MS is a rare extramedullary manifestation of AML, it occurs in 3%–5% of AML cases.[2] One study reported that up to 21% of cases of MS presented as relapse after allogeneic bone marrow transplantation.[3] Although PET/CT is sensitive in the identification of leukemic infiltration of the marrow, its specificity is poor as the similar distribution of increased FDG uptake can also be seen in reactive marrow hyperplasia due to anemia, infections, following chemotherapy, or administration of colony-stimulating factors.

However, extra myeloid disease/MS, due to its increased GLUT expression as compared to its adjacent tissue is more easily picked up on FDG PET CT scan. Moreover, thus FDG PET CT provides an incremental value over other anatomical imaging like CT or magnetic resonance imaging in the detection of these sites. The most common sites of involvement include the bones, lymph nodes, soft tissues, skin, and breast.[2] Other less common sites include the genitourinary tract, gastrointestinal tract, head and neck regions, and intrathoracic sites.

In our case, it was prostatic soft-tissue mass which showed increased FDG uptake.

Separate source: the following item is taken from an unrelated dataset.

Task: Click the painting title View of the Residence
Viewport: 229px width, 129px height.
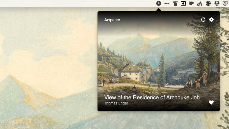Action: coord(155,97)
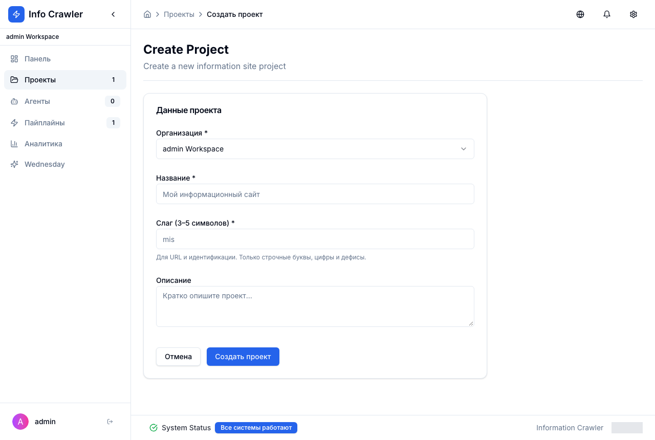
Task: Open Wednesday in the sidebar
Action: pyautogui.click(x=65, y=164)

Prostatic adenocarcinoma usually does not show increased FDG uptake, due to low GLUT expression and thus PSMA PET CT scan are preferred in these cases. However, in our case, prostatic mass showed intense FDG uptake suggestive of high GLUT expression, which raised a suspicion of nonadenocarcinoma etiology and as our patient was a treated case of AML, possibility of extra MS was much obvious which was later confirmed by histopathology.

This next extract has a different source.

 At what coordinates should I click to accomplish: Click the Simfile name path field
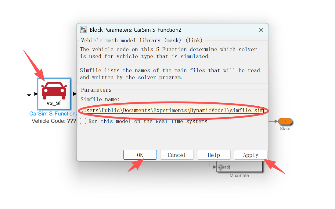[x=172, y=110]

MS of the prostate is extremely uncommon and described in only limited case reports. 2016 literature review by Koppisetty et al. found eight cases of MS of the prostate from 1997 to 2014, four of which were primary MS. Time to the development of AML in primary MS of the prostate ranged from 3 weeks to 4 months.[1]

Thus, from the above case, we can say that, FDG PET/CT as an assessment tool in suspected cases of relapse with MS seems promising, especially in cases of relapse in rare sites such as the prostate, as depicted in our case.